AI Foundational Model Engineer

NTT DATA Services•Jersey City, NJ

2d•$139,872 - $209,808•Onsite

About The Position

Design, build, deploy, and optimize enterprise-grade AI systems powered by foundation models, LLMs, retrieval-augmented generation, and agentic AI workflows. The role converts AI concepts into secure, scalable, observable, and supportable production systems suitable for a regulated financial-services environment. Primary ownership includes Production LLM applications, RAG pipelines, AI services, and model-serving integrations, as well as the end-to-end LLMOps/MLOps lifecycle from experimentation to deployment, monitoring, evaluation, rollback, and continuous improvement.
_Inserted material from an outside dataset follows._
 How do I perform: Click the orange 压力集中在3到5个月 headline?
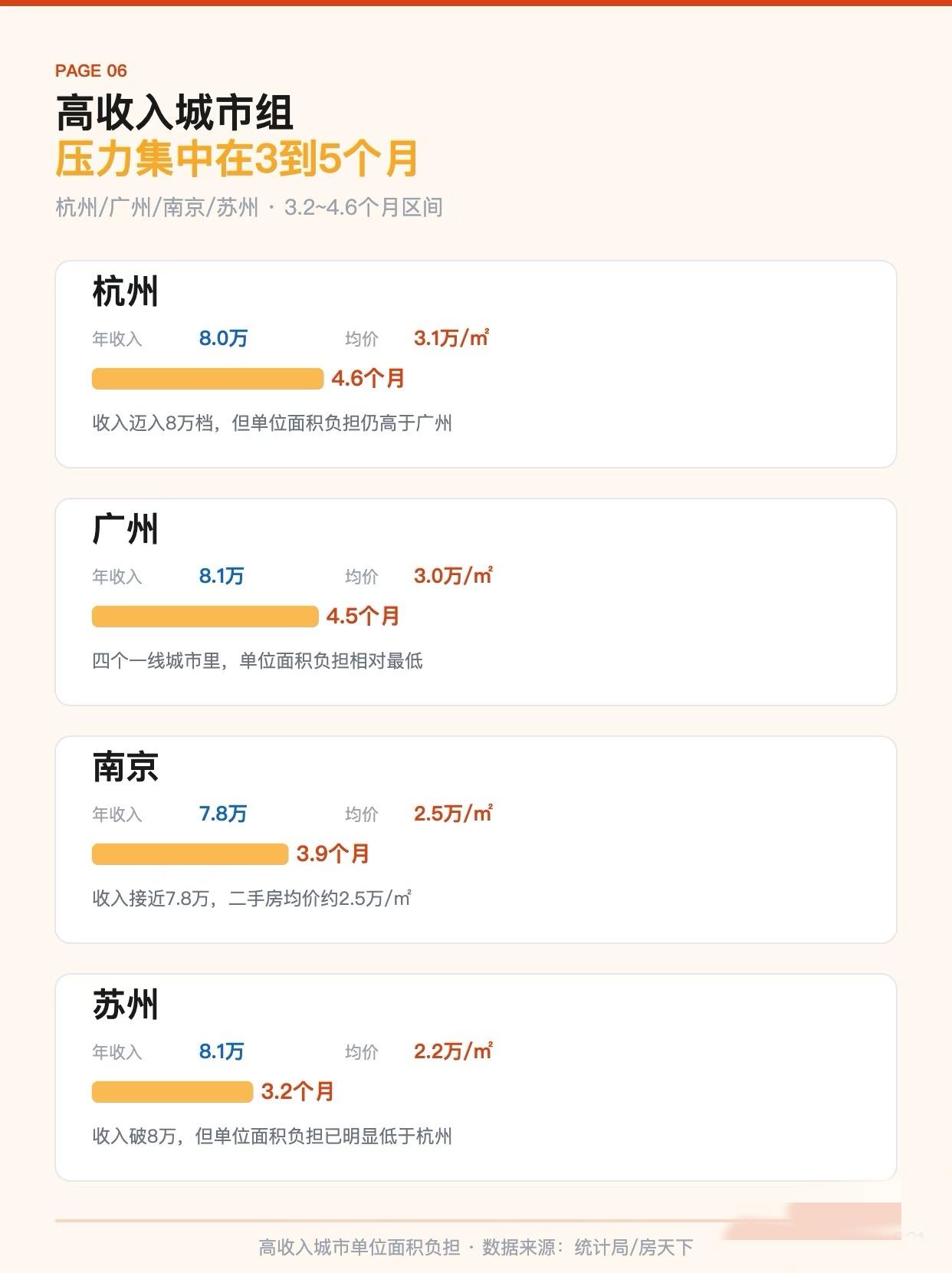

This also covers model adaptation, inference optimization, APIs, observability, and operational readiness for GenAI solutions.

Requirements

7+ years in AI/ML engineering, platform engineering, software engineering, or applied machine learning.
Hands-on experience with LLMs, transformers, embeddings, RAG, semantic search, and GenAI application patterns.
Strong Python engineering skills with PyTorch, TensorFlow, Hugging Face, LangChain, LlamaIndex, Semantic Kernel, or equivalent frameworks.
Experience deploying production AI services using APIs, containers, Kubernetes, CI/CD, cloud-native services, and monitoring platforms.
Practical knowledge of model evaluation, fine-tuning, inference optimization, and secure data handling.

Nice To Haves

Banking, risk, compliance, financial crime, operations, or enterprise technology background.
Experience with Azure OpenAI, AWS Bedrock, Vertex AI, Databricks, vLLM, Triton, MLflow, Kubeflow, or model gateways.
Exposure to model risk, AI governance, audit controls, AI cost governance, and private or open-source LLM deployments.

Responsibilities

Design and implement LLM-powered applications such as knowledge assistants, document intelligence solutions, workflow agents, summarization tools, and decision-support systems.
Build RAG pipelines using embeddings, chunking strategies, vector databases, semantic retrieval, reranking, response grounding, and citation patterns.
Adapt and optimize models using LoRA, PEFT, instruction tuning, distillation, transfer learning, quantization, and domain adaptation techniques.
Develop scalable APIs, microservices, model-serving components, and integration patterns across cloud, hybrid, or containerized environments.
Optimize inference workloads for latency, throughput, token efficiency, cost, reliability, and user experience.
Implement model and application observability, including prompt logs, retrieval quality, hallucination indicators, drift signals, feedback loops, cost telemetry, and service health.
Embed security, privacy, Responsible AI, and model risk controls into AI application design and delivery.
Create production documentation, runbooks, release notes, test evidence, and audit-ready implementation records.